Athena is a convenient big data query engine offered by AWS. It quickly got adopted in our company by multiple departments, however, its serverless nature has also created the risk of our Athena bill getting out of hand.
Our data set contains terabytes of data and it’s easy to write a very expensive query. The users can avoid such a scenario by using partitions which allow them to limit the amount of accessed data to only the time period of interest. However, when working on a report in an external tool or implementing some complex queries, it’s easy to make a mistake or forget about partitioning. Also, external tools often do not show the amount of data scanned, so it’s not so easy to keep a track of it.
We decided to create a tool which will allow us to identify the most expensive queries and build awareness among our users around how much data their queries are scanning. This is how Athena Alerter was born.
What is Athena Alerter
Athena Alerter is an open source set of lambda functions designed to work together to track which queries are run, how much data do they scan (which directly maps to costs) and notify users when they run costly queries. As we primarily use slack for our internal communication, we notify users by sending slack messages. However given the very modular nature of the tool, it’s easy to adjust the notification function to use a different mechanism.

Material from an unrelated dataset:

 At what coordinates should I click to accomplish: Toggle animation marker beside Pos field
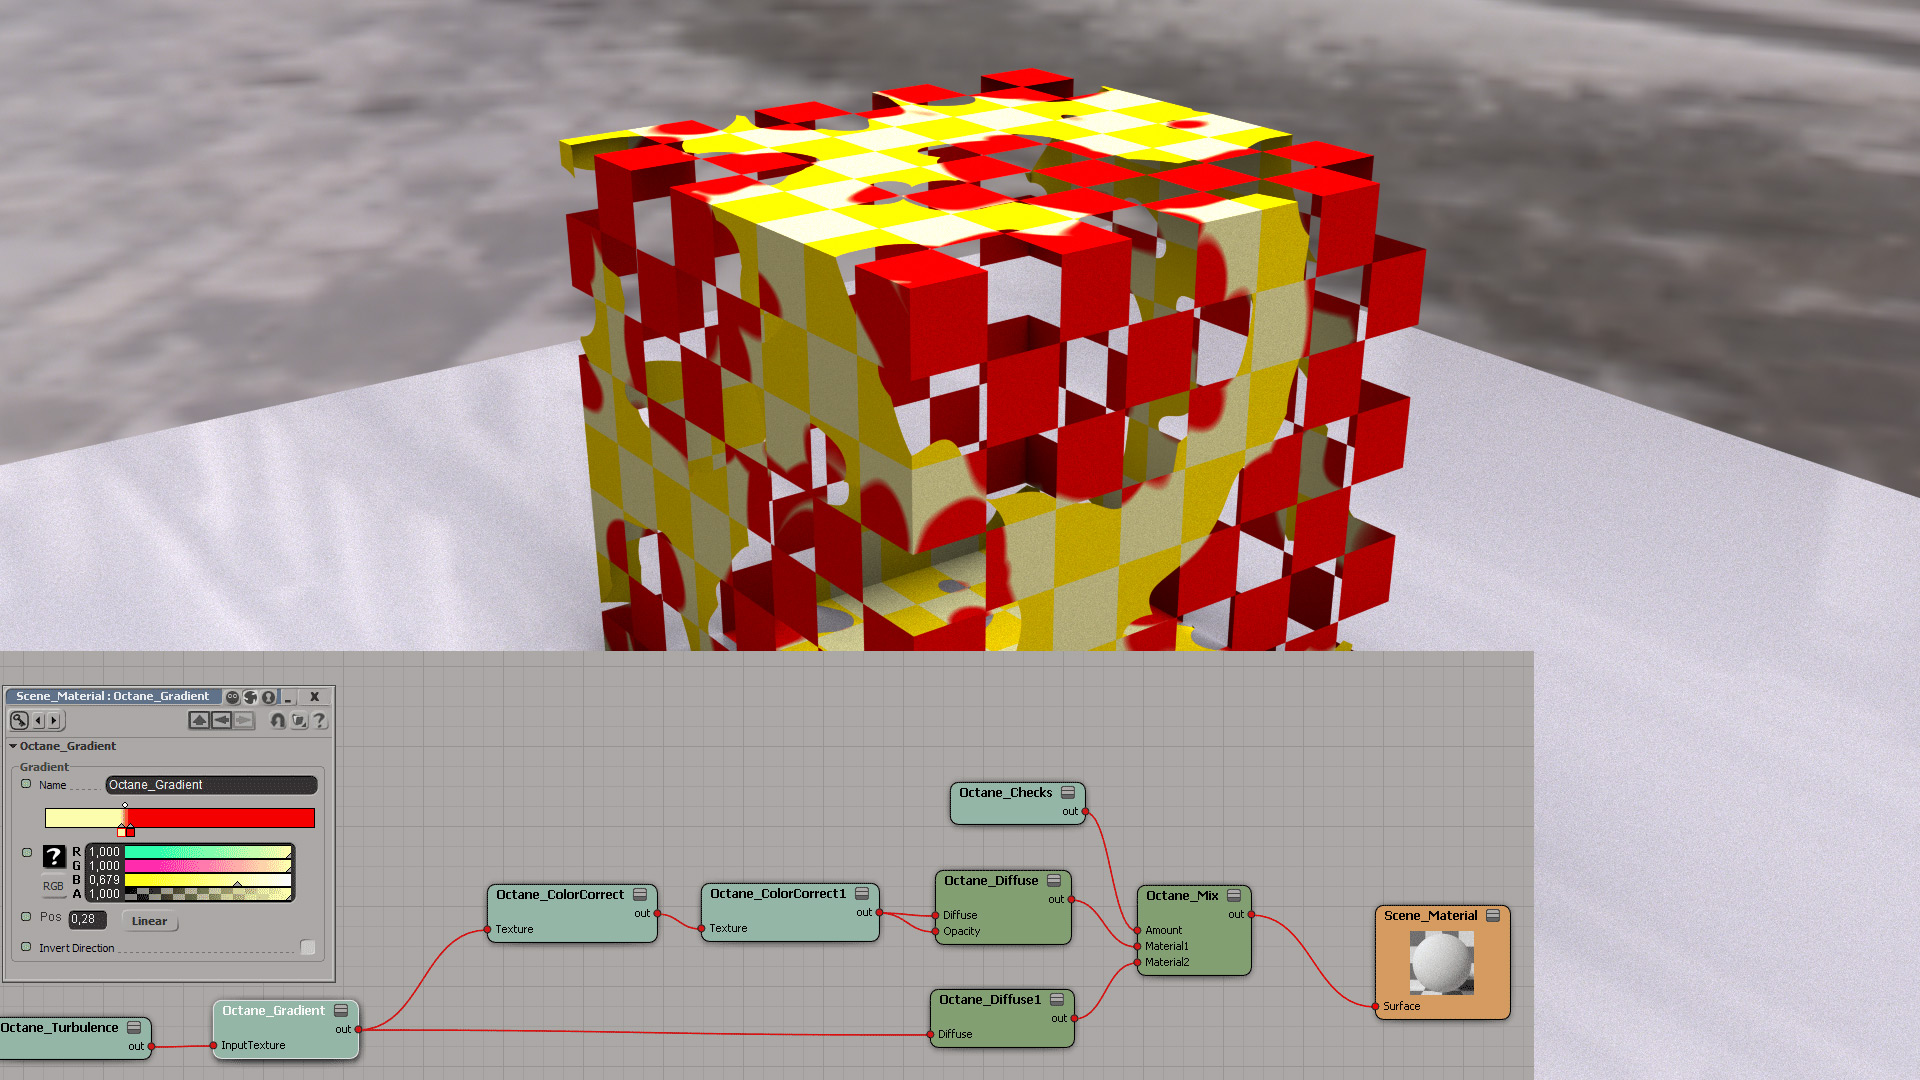[26, 916]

Athena Alerter internally uses Cloudtrail, Lambda, DynamoDB, SQS, and S3, so to make it is easy to the setup we prepared a CloudFormation script which will create all the AWS components that are needed for you. The user needs to provide their specific configuration and then use the provided makefile. You can find more information about deployment in the provided Readme file.
The Road Ahead
Our engineering team has recently created another open source tool called DiscreETLy. You can read a blog post about it in case you missed it. DiscreETLy is a modular dashboard tool used for our Data Engineering infrastructure and we are planning on creating a new plugin for it which will display Athena usage statistics, using the data gathered by Athena Alerter and stored in DynamoDB.
Under the Hood
To process all required information about Athena queries we use a number of AWS components. First we process Cloudtrail logs to learn who started which query, then we use Athena API to track the query and get information about the amount of data scanned and finally push this information to DynamoDB and SQS and notify users. At its heart the tool consist of three lambda functions:
- cloudtrail_handler — this function processes cloudtrail logs and adds entries to the DynamoDB table. At this stage we provide query, executing user, start time and execution id.

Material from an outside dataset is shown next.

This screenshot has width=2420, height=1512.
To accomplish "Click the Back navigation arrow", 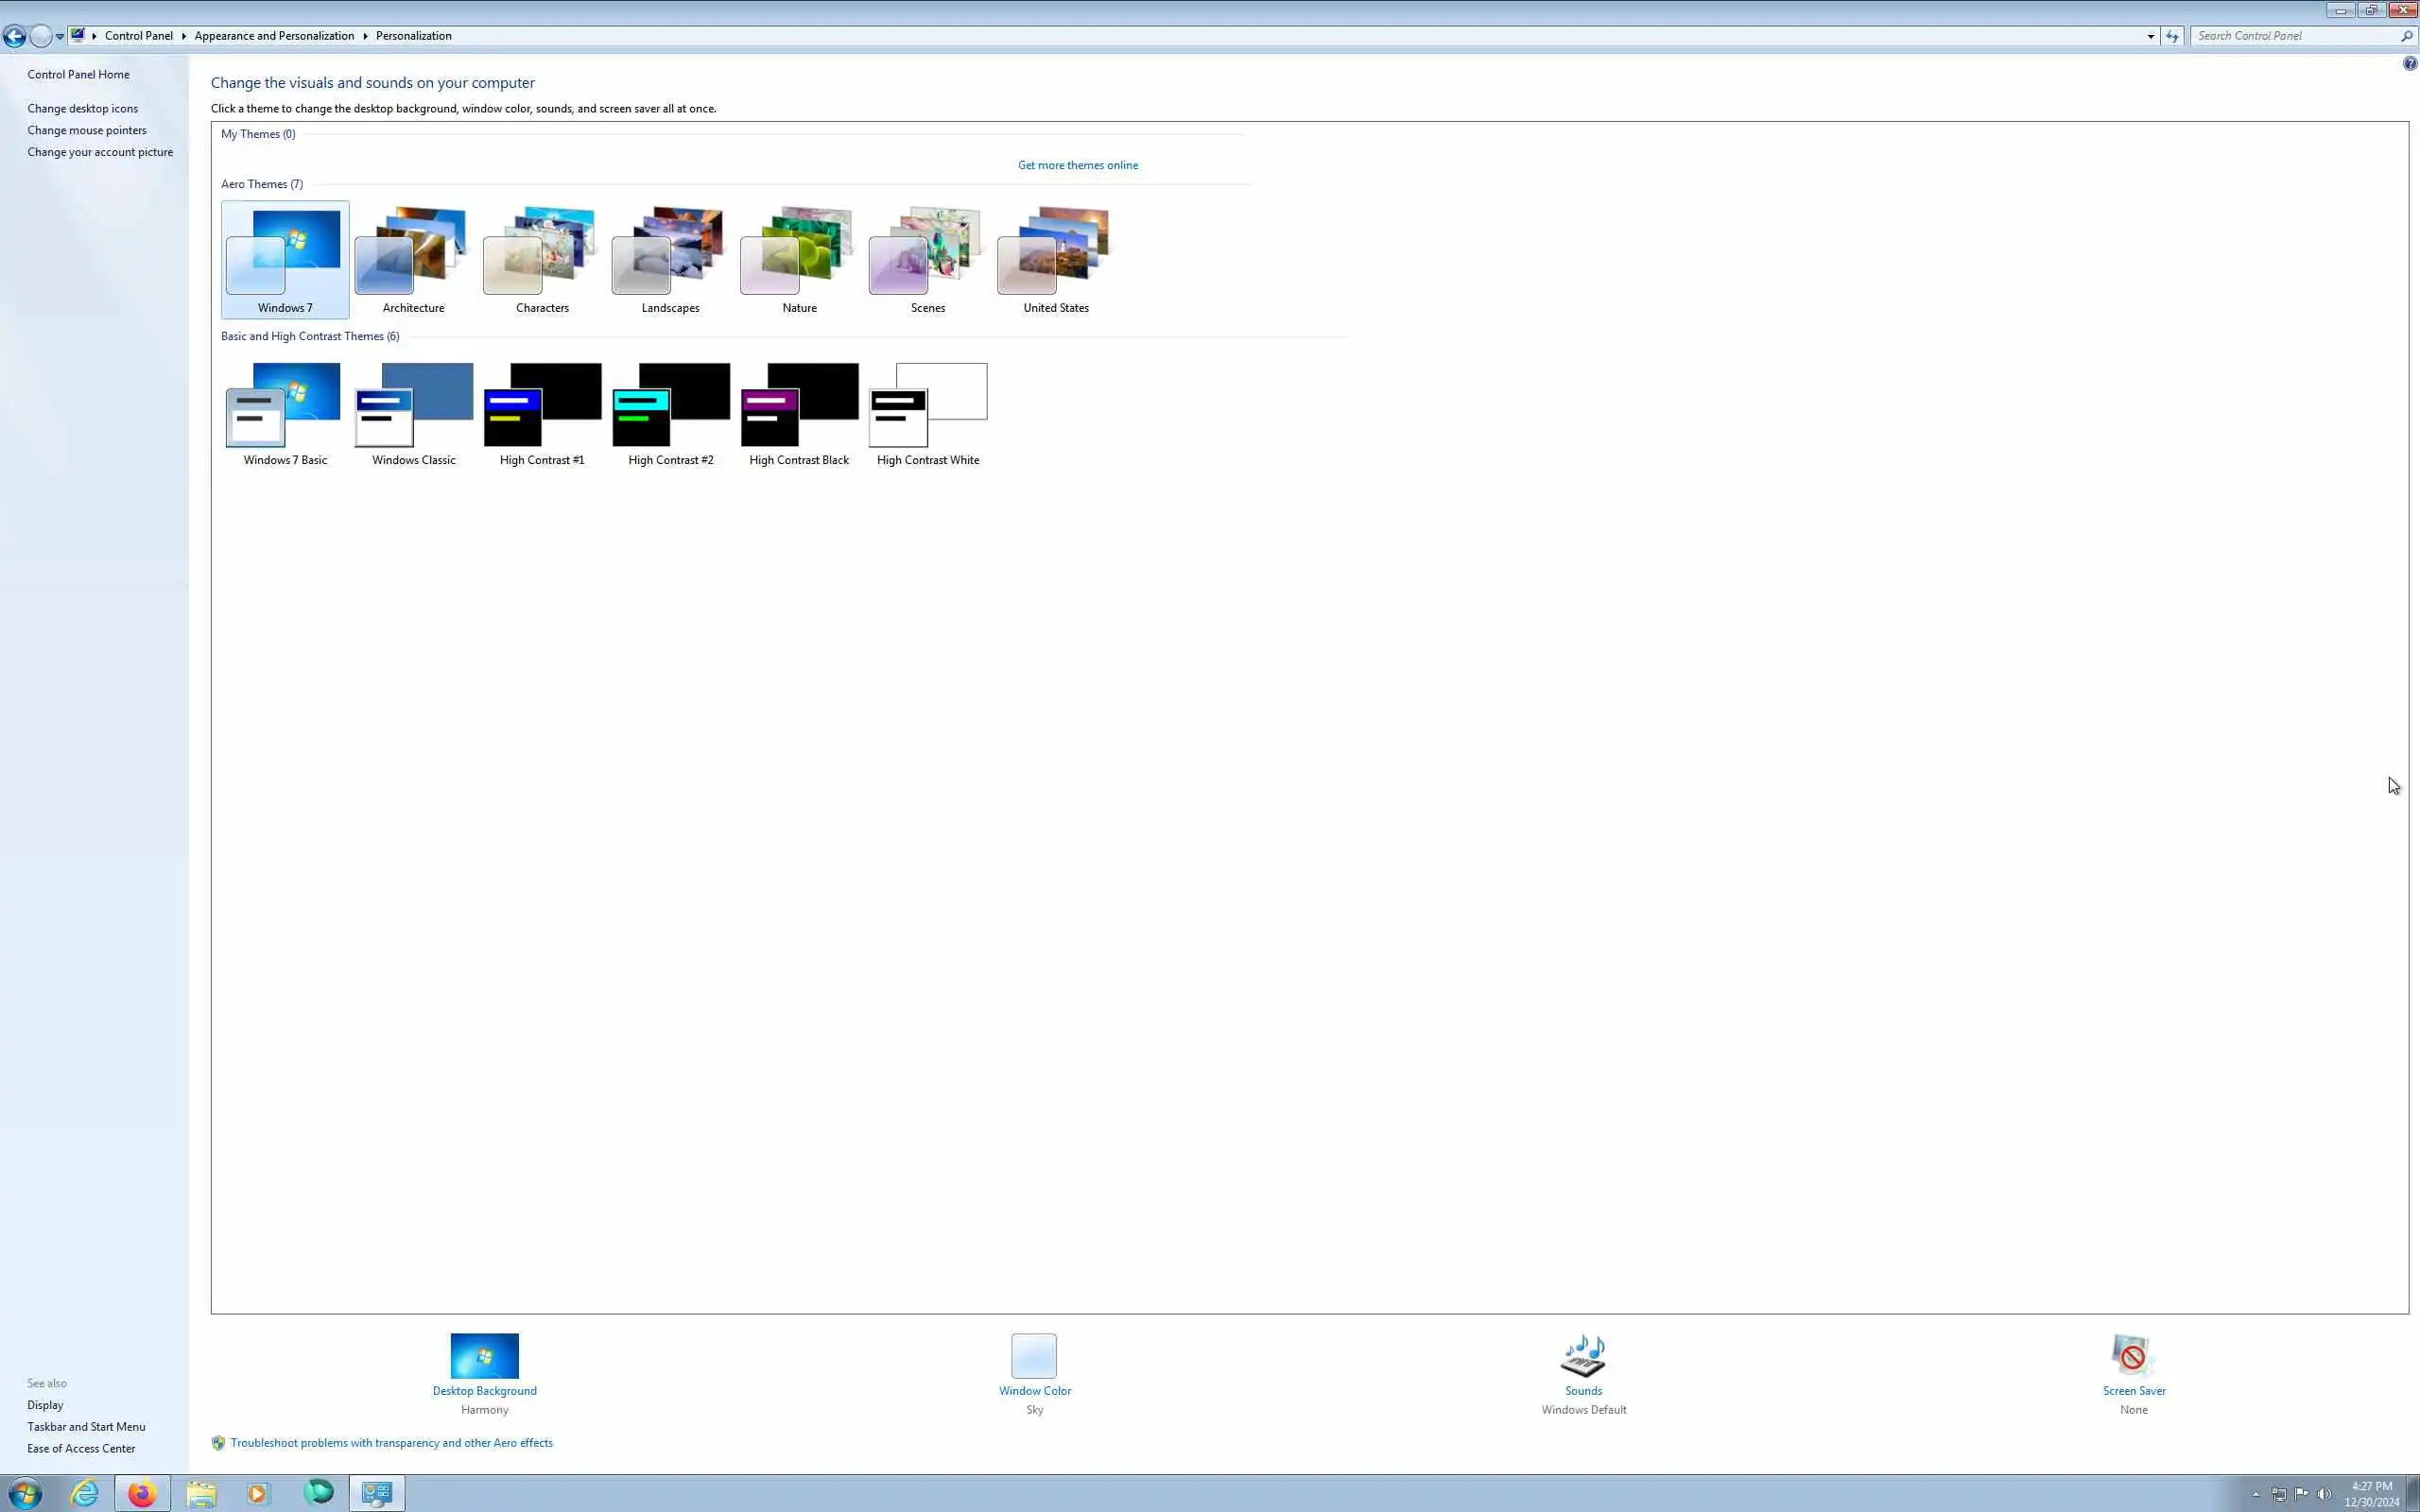I will coord(14,37).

- usage_update — this function runs every minute, takes queries that are in “Running” state and updates information about amount of scanned data. Note that athena api does not provide information about executing user, hence we rely on cloudtrail for that. When a query execution finishes a SQS event is generated
- notification — this function runs for each sqs event, checks whether the amount of data scanned exceeded the notification threshold and if so, generates a slack message. If you want to process the data scanned information differently, this function can be easily replaced with your own implementation.
For easy deployment all above components are collected in a cloudformation yaml file.